The Packers have taken solace in the rest of the NFC North sinking with them. The Minnesota Vikings have lost four straight after starting the season 5-0, the Detroit Lions have climbed out of a 1-3 hole but still stand at 5-4 and the Chicago Bears may or may not be using a CFL roster. Despite their struggles, the Packers stand just one game out of first place, in decent shape with potential tiebreakers.

But they are also unaccustomed to such failure. Rodgers acknowledged after the Packers’ loss to the Titans that the Packers would be playing for their jobs.

“That’s the nature of the league,” Rodgers said Sunday. “It’s a young man’s league. We got to make sure we’re playing well every week. There has to be a healthy fear as a player that if you don’t do your job, they’re gonna get rid of you. We have to go back, the focus has to pick up, the urgency has to pick up and we got to play better.”

The sentiment may apply to McCarthy as well. He has won a Super Bowl in Green Bay, but many have wondered whether his play-calling has grown stale, or if after 11 years in charge players need to hear a new voice.

“Let’s just state the facts: I’m a highly successful NFL head coach,” McCarthy said. “With that, I’ve never looked at the ride as smooth. To me, it’s always bumpy. To me, that’s the joy of it. That’s this game. That’s how hard it is in the NFL. What you did last year or in 2010, it doesn’t matter. To me, you have to stay in tune with the now. Obviously, people outside of our room don’t really appreciate the now. Personally, I enjoy these type of moments.”

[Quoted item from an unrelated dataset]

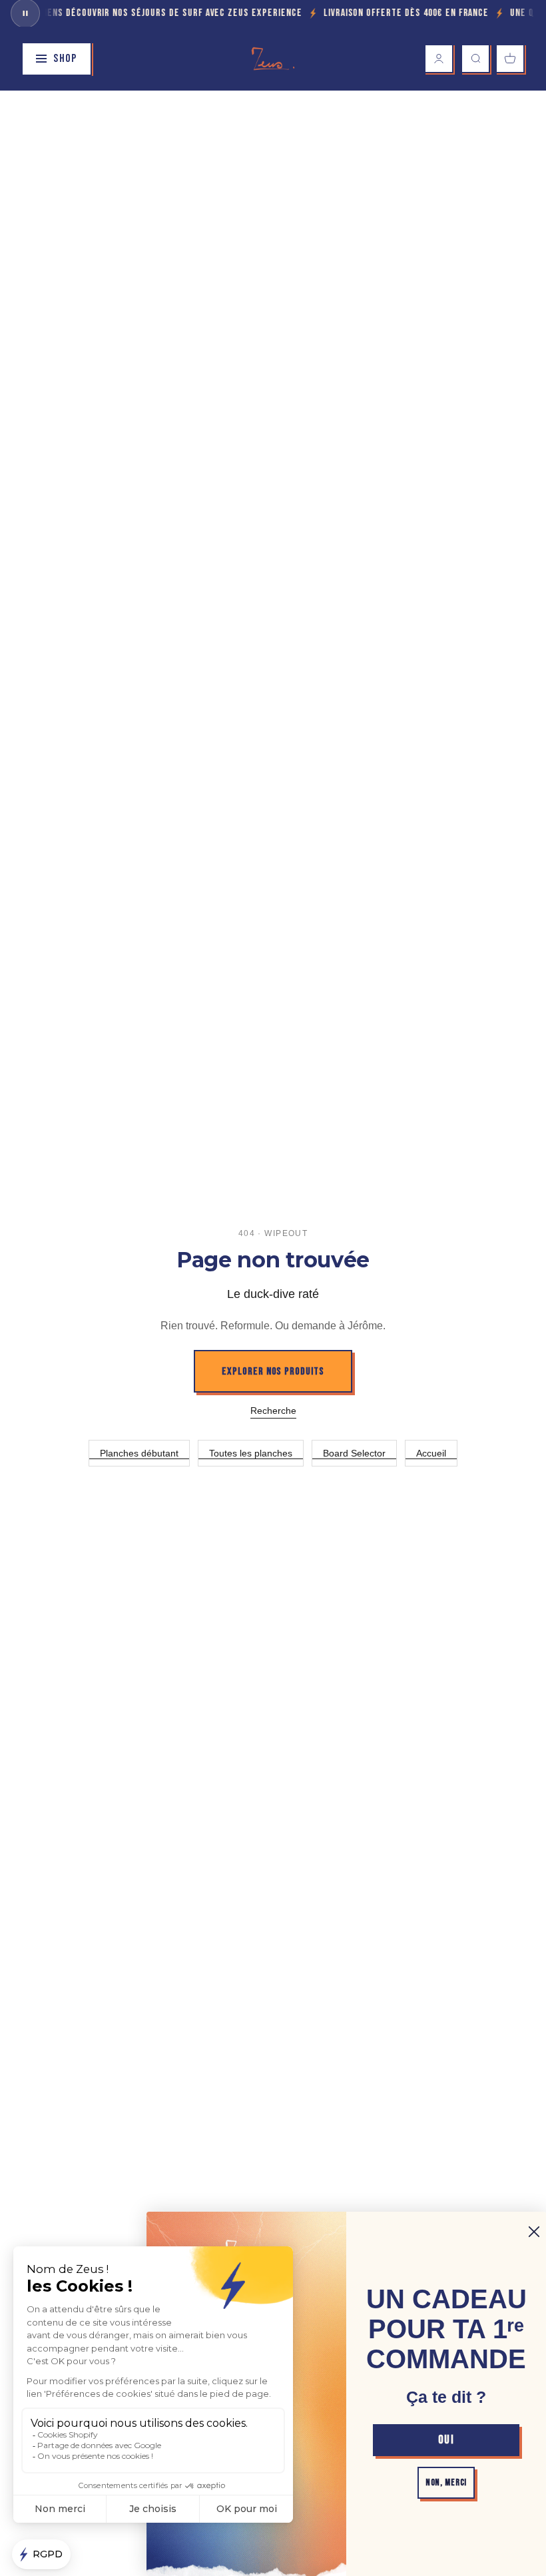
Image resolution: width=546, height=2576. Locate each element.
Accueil (431, 1453)
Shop (65, 58)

It would be foolish to count out a quarterback as talented as Rodgers. The Packers also scuffled at the end of last season, only to revive themselves in a playoff victory over the Redskins. They have a chance to reenact that resurgence Sunday night in Washington. But if they cannot reverse their funk, Rodgers will spend one of the prime seasons of his career doing something once unthinkable for him during the playoffs: Watching.